- _Extract provided_:
- - -

If the attribute of ``sure confidence'' proves so important in explaining the positive TUT, what are its determinants? In Figure \ref{determinants_sure} we plot the coefficient estimates from a regression that predicts sure confidence with a battery of individual-level characteristics.  Older males are more likely to be sure-confident, as are those with more education.  Taken at face value, the sure-confident also report less financial stress, less trouble paying bills, and to be more frequently relied upon financially by family members.  Viewed through a behavioral lens, however, it is also possible that the type of person who is over-confident in their ability to repay a loan also %maintains fictions in other domains of their financial life, providing answers to the baseline survey questions that 
exaggerate their degree of economic security in their response to survey questions. In any case, it appears that sure confidence may be difficult to predict with easily-observed and objective demographic criteria, a point to which we return below.


\subsection{Analyzing Choice versus Paternalism Using Causal Forests} \label{sec:RF}


\noindent \textbf{Causal forests.} 
On average, the commitment contract benefits both those who would choose it and those who would not.
In Section \ref{sec:bounds}, we briefly went \emph{beyond} average effects by presenting bounds on the distribution of individual treatment effects.
Because they made no assumptions beyond random assignment, these bounds were relatively wide.
Adding the assumption of rank invariance yielded a distribution of treatment effects in approximately 90\% of borrowers had positive individual treatment effects for the APR outcome, implying that \emph{practically everyone} would benefit from treatment and hence that there would be hardly any no losers from paternalism.

- - -

- _Data rows_:
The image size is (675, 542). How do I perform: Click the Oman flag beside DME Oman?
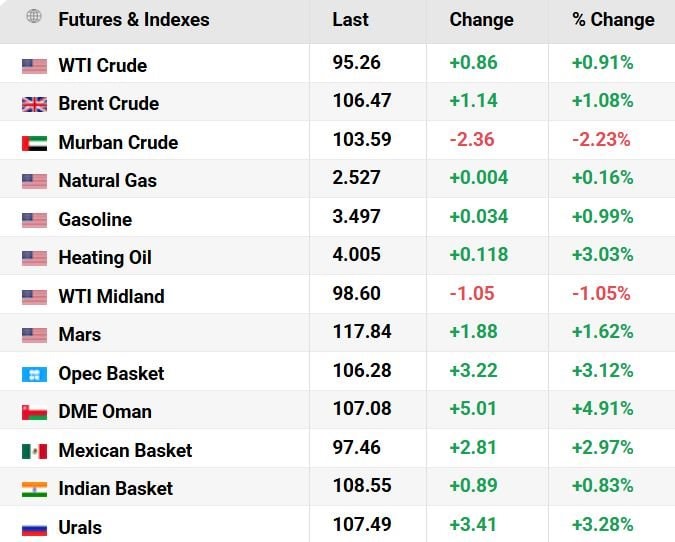click(x=34, y=412)
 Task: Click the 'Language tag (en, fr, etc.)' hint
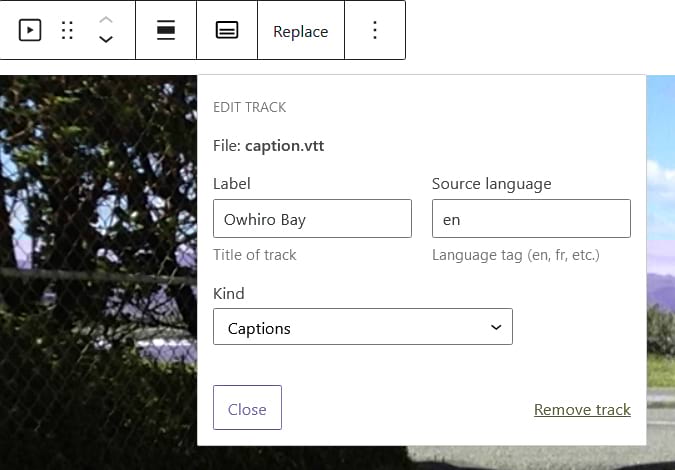(515, 255)
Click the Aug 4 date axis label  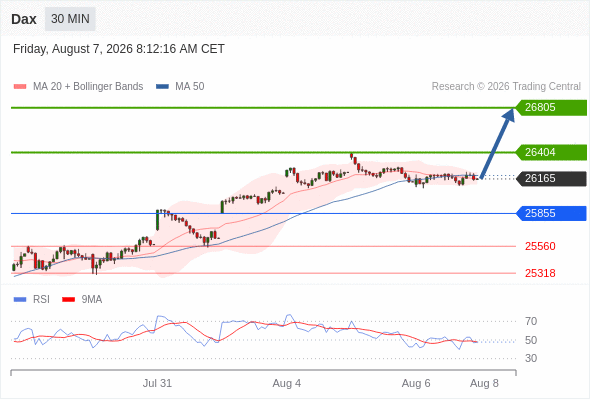click(x=287, y=383)
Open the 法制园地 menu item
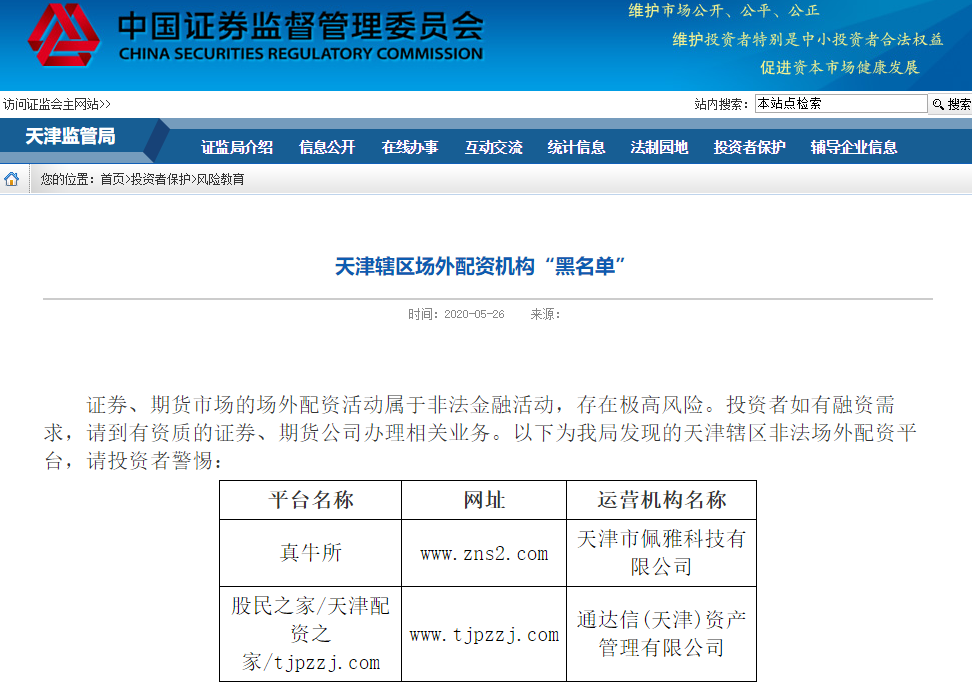 [658, 145]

- - -

- _What is asked_: Restate the extract on sure confidence and causal forests from "Adding the assumption" up to and including "losers from paternalism.", putting "rank preservation" in place of "rank invariance".

- _Result of the task_:
Adding the assumption of rank preservation yielded a distribution of treatment effects in approximately 90\% of borrowers had positive individual treatment effects for the APR outcome, implying that \emph{practically everyone} would benefit from treatment and hence that there would be hardly any no losers from paternalism.